But there is no accounting for taste, and no explaining some of the strange things people like to do. Which brings me back to the sharks. Humans kill around 100 million of them a year (a substantial number of those by torture — cutting off fins for shark fin soup and leaving the fish to drown), whereas unprovoked sharks around the world account for around four human deaths a year. Of those exceedingly rare deaths, the perpetrators are only four of the 360 species (great white, oceanic whitetip, bull, and tiger). It is simply a myth that sharks are mindless killing machines. Some species are highly social and demonstrate problem solving skills, curiosity, and play.

Some species of modern sharks reached their current form about 100 million years ago, in the age of dinosaurs. Species come and go (for mammals, the average species lasts about a million years), but the sharks have remained. The basic, gorgeous design has clearly stood the test of time.

We dove with Stuart Cove’s dive operation, which was generally well run with cheerful young dive leaders and staff. Sally and I did ten dives and all. Gabe and Jocelyn were not certified divers, but after refreshing on their skills with a resort course, they came with us on four dives with an instructor, a smart, well-travelled (including a stint diving in Mozambique, which she recommended highly), and good-humored young Englishwoman named Ruth.

Gabe and Jocelyn at the start of a shark dive

The climax of our diving was Thanksgiving day, when we did an area called Runway Wall, where Sally and I swam at about 70 feet (with G and S shallower) along a wall that goes down to a depth of 5,000 feet. Beside us, in front of us, and behind us were reef sharks. I counted 15. At times they swam quite close (inches), coming up on us from behind, or heading straight for us. We also got to within a few feet of a large sea turtle (probably a loggerhead), and saw a few Atlantic spadefish, a spotted drum, a spotted moray eel, and a Goliath grouper, along with many smaller fish.

After a surface interval, we descended again and sat in a circle in a sandy area. One of the staff, Rich, had donned a chain mail body suit, hood, and gloves, and brought down a cage with chum. The sharks increased in number (perhaps 20-25 showed up), and began swimming faster and closer to the cage. Rich would take a thin metal pole, spear a steak-size piece of chum, and whip it upward quickly, and the closest shark would instantly bite and swallow it. Rich would position himself in front of each diver and do some feeding while the staff took photos and videos.

I had mixed feelings about feeding sharks (or any wild animal), out of concern that it might lead to dependency or otherwise disrupt the ecosystem. I also wasn’t crazy about the emphasis on photography. But in the end I put those ideas to one side and was simply overwhelmed by the experience: about 50 minutes of a close encounter with prehistory. The distance between us got down to zero (I was bumped a few times). After a few minutes, I began to distinguish individual differences among the sharks. One had a mouth that gaped on one side, another had a fish hook in his back. They would swim in lazy circles, and then suddenly accelerate toward the food, sometimes colliding.
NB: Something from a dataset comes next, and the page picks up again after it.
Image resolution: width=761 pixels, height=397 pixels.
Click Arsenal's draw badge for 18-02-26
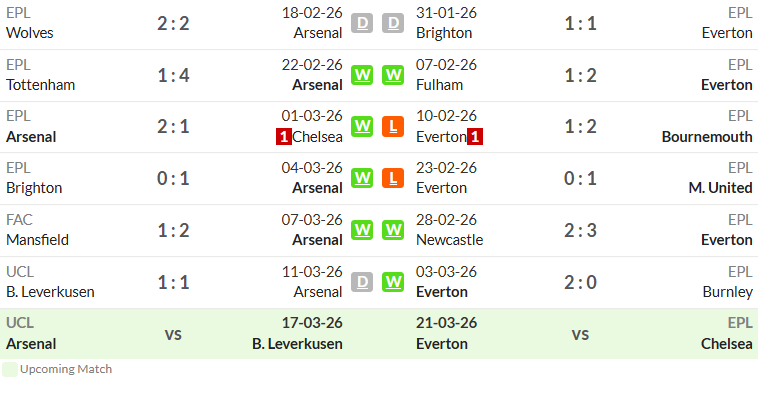tap(362, 23)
All told, I was deeply moved by their power, grace, and beauty.

We did not dive on our last day before flying home to decrease the risk of decompression illness. We spent much of the day lounging on the beach or by one of the pools reading our various books. It was windy, sometimes cloudy, but sometimes sunny. It was lovely to see our kids reading for hours. I used to worry that they’d end up as hopeless TV addicts. But they didn’t!

I began rereading Swan’s Way, this time in a translation by Lydia Davis. Many years ago, I read the entirety of Remembrance of Things Past, and have from time to time returned to sections of it, but the length of the work is daunting in these frantic times. I found the Davis translation much more graceful and lively than the Moncrieff and Kilmartin. It may be that accumulating more life experience makes the book itself better. In any event, I was struck once again by the strange hypnotic beauty of the prose.

For the first time, I saw how the apparently casual, improvised sound of the early part of the book includes a lot of delicate prefiguring of people and events that will gradually come into sharp focus. There is so much richness in the book. It makes us realize how rich our own lives can be in perception and feeling, and makes us want to use our memories and our eyes, ears, noses, touch, and taste buds better. But it is not a self-help book; there’s something magical about it. I had the odd, strong feeling as I was reading that the book was my own consciousness coming into being. Of course, it’s only a novel — or is it?

More shark photos:



Cultural diversity: yoga, Gambia, Lucretius, hockey, and Wagner

Looking west from the balcony

Daylight savings time ended this morning, and so we gained back the hour we lost in the spring. It’s strange that hours can be moved from one season to another. Anyhow, the leaves are changing, with yellows, oranges, and reds, and the temperatures are cooler. It’s fall.

Tuesday is my usual day for the Early Bird Yoga class at Blue Lotus with Suzanne. I normally get up at 5:30, do half an hour of interval work on the elliptical machine in my building, change out of my sweaty tee shirt into a fresh one, grab my yoga mat, and get to the 6:30 class in good time. Some yoga breathing, lowering, lifting, balancing and stretching is a good way to start the day.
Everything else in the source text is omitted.